Label: The Crystal Issue
Rated: *****
Solar One Music is an hectic label that is producing quality music and is always in evolution. With The Crystal Issue sub-label, they deliver music focused on Acid/Chicago/Detroit/Techno/House, genres which deeply influenced Robert and Nico, the two label's bosses. The releases will be issued only on one sided colored 12" in limited run'¦ no digital files available. The first release of the series is by Mantra, project of a guy called Craig Stainton, who is also active with the Acid Phreex, Craig Stainton, Monofonix, Myriadd monikers. He has at his active an LP ("After Dark") and three EPs on Bunker Records as well as another EP released the last year on Abstract Acid.
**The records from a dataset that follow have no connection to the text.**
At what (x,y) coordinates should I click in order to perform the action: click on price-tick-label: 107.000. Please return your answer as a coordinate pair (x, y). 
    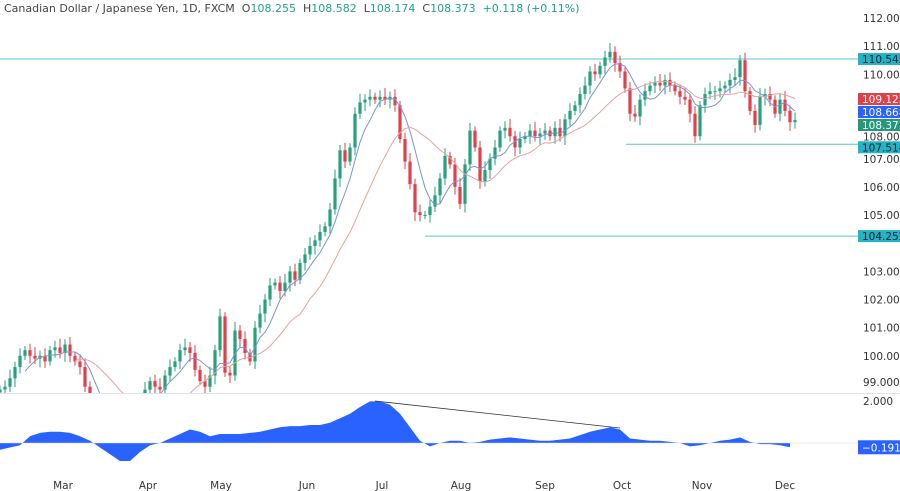
    Looking at the image, I should click on (882, 160).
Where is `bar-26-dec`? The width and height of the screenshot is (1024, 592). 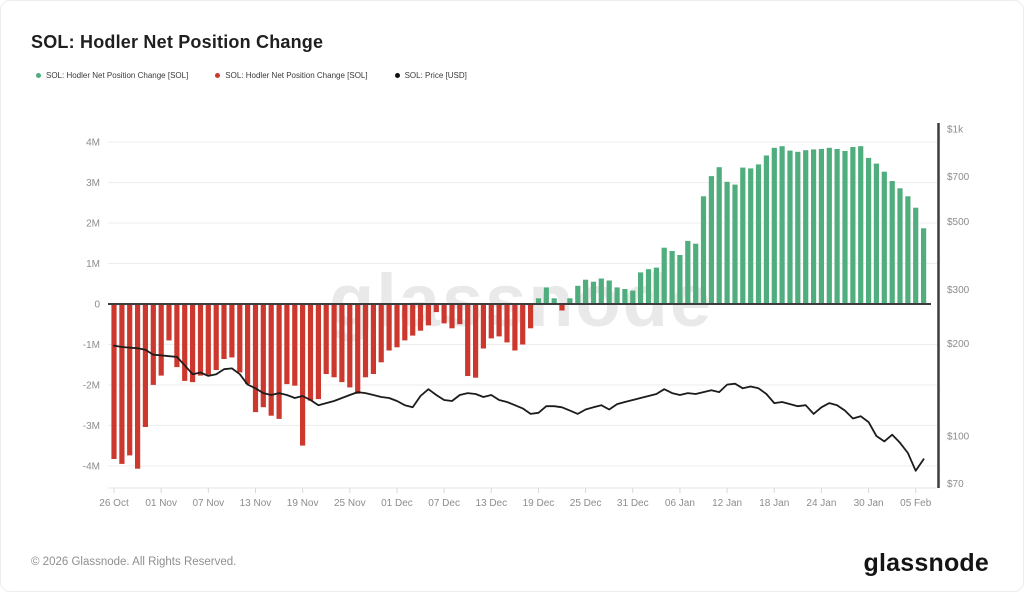 bar-26-dec is located at coordinates (594, 292).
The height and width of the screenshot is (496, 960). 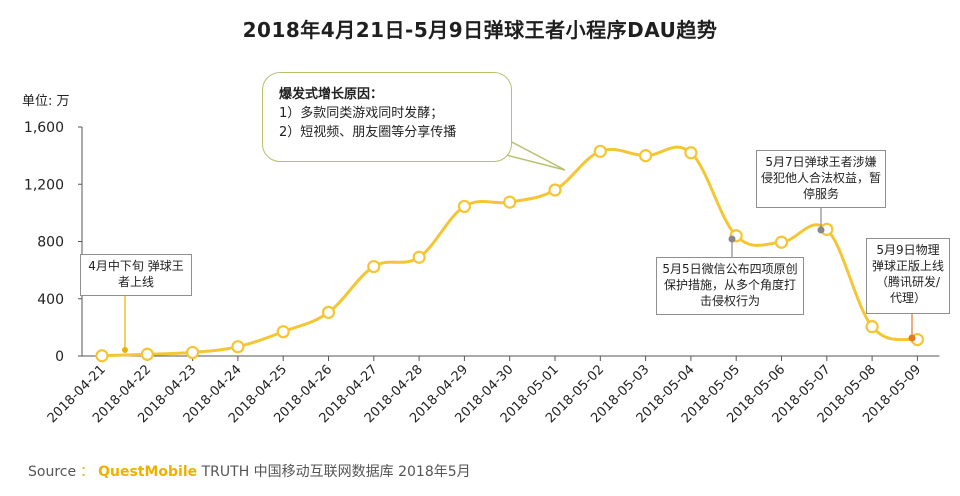 I want to click on y-tick-label: 400, so click(x=50, y=300).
Mantra's is pure acid techno with tiny house influences where the classic TB-303 and TR-606/808/909 sounds are used to create a hypnotic loop where sampled vocals, sparse deep bass lines and some synth effects. On this first release presented on orange vinyl as opening track we find "Beat That House", a tune characterized by an house bass line that is joined by TB-303 on the pauses, just to start again with the "mantra". "Many Worlds" follows and this is focused on TB-303 sounds, drum machine blasts, tiny distorted synth reverbs and vocal samples scratches. Trancey, obsessive and dancey, these tunes are two of the best produced by Mantra. If you are into acid or techno, check this out!